More than a third of divorce filings contain the word Facebook

MENLO PARK, Calif. — Facebook CEO Mark Zuckerberg changed his status to “married” Saturday and received over one million “likes” from his followers.

But the site he founded isn’t always so marriage-friendly. In fact, lawyers say the social network contributes to an increasing number of marriage breakups.

More than a third of divorce filings last year contained the word Facebook, according to a survey by Divorce Online, a UK-based legal services firm. And over 80 percent of US divorce attorneys say they’ve seen a rise in the number of cases using social networking, according to the American Academy of Matrimonial Lawyers.

“I see Facebook issues breaking up marriages all the time,” says Gary Traystman, a divorce attorney in New London, Conn. Of the 15 cases he handles per year where computer history, texts and emails are admitted as evidence, 60 percent exclusively involve Facebook. The site did not immediately respond to requests for comment.

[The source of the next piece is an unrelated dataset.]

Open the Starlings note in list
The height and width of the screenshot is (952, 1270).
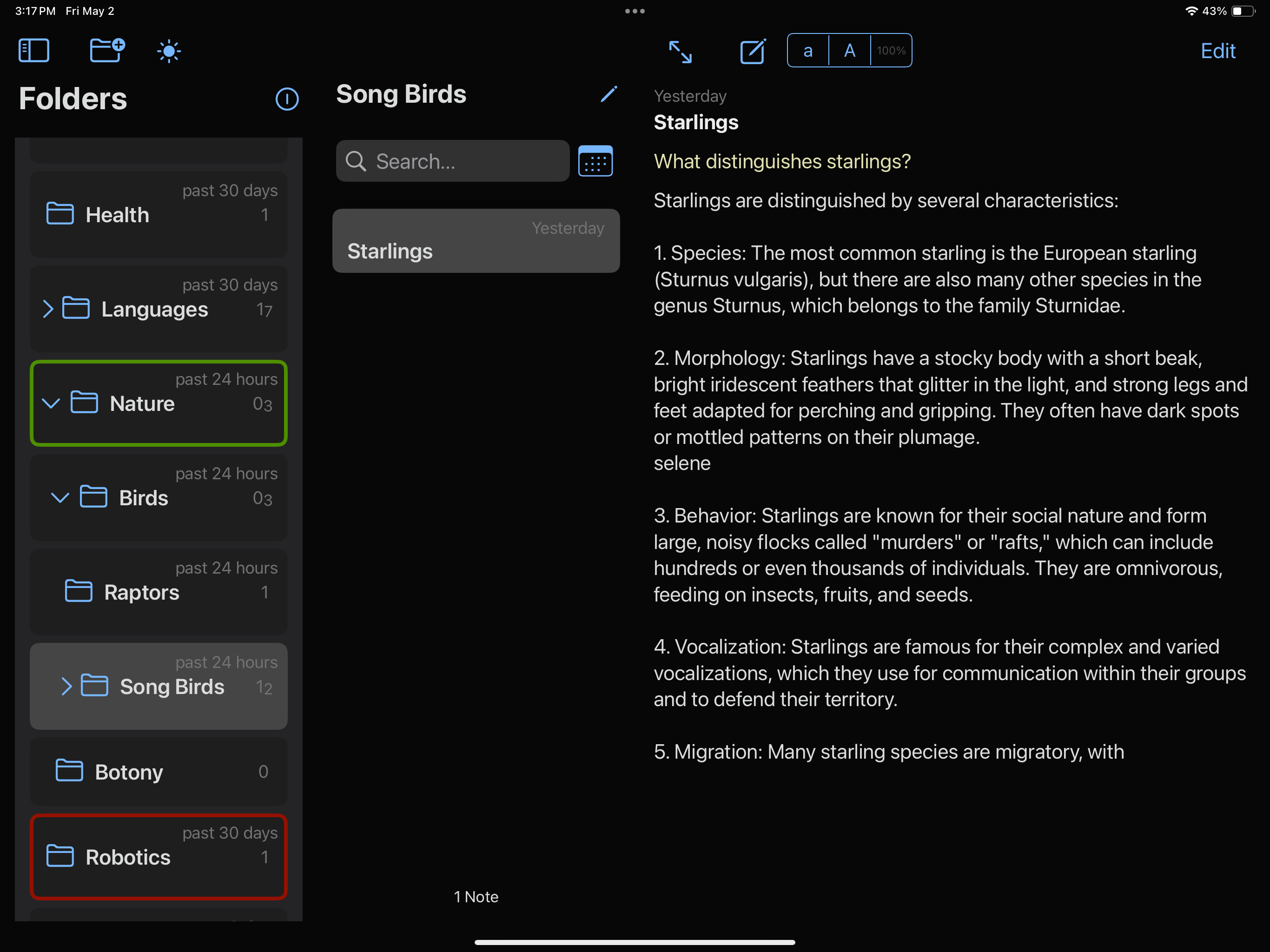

“Affairs happen with a lightning speed on Facebook,” says K. Jason Krafsky, who authored the book “Facebook and Your Marriage” with his wife Kelli. In the real world, he says, office romances and out-of-town trysts can take months or even years to develop.

“On Facebook,” he says, “they happen in just a few clicks.” The social network is different from most social networks or dating sites in that it both re-connects old flames and allows people to “friend” someone they may only have met once in passing. “It puts temptation in the path of people who would never in a million years risk having an affair,” he says.

Even when extra-marital affairs develop with no help from Facebook, experts say the site provides a deceptively comfortable forum for people to let off steam about their lives and inadvertently arouse the suspicions of spouses.

“The difference with Facebook is it feels safe, innocent and private,” says Randy Kessler, an Atlanta, Ga.-based lawyer and current chair of the family law section of the American Bar Association.

“People put an enormous amount of incriminating stuff out there voluntarily,” he added. “It could be something as innocuous as a check-in at a restaurant, he says, or a photograph posted online.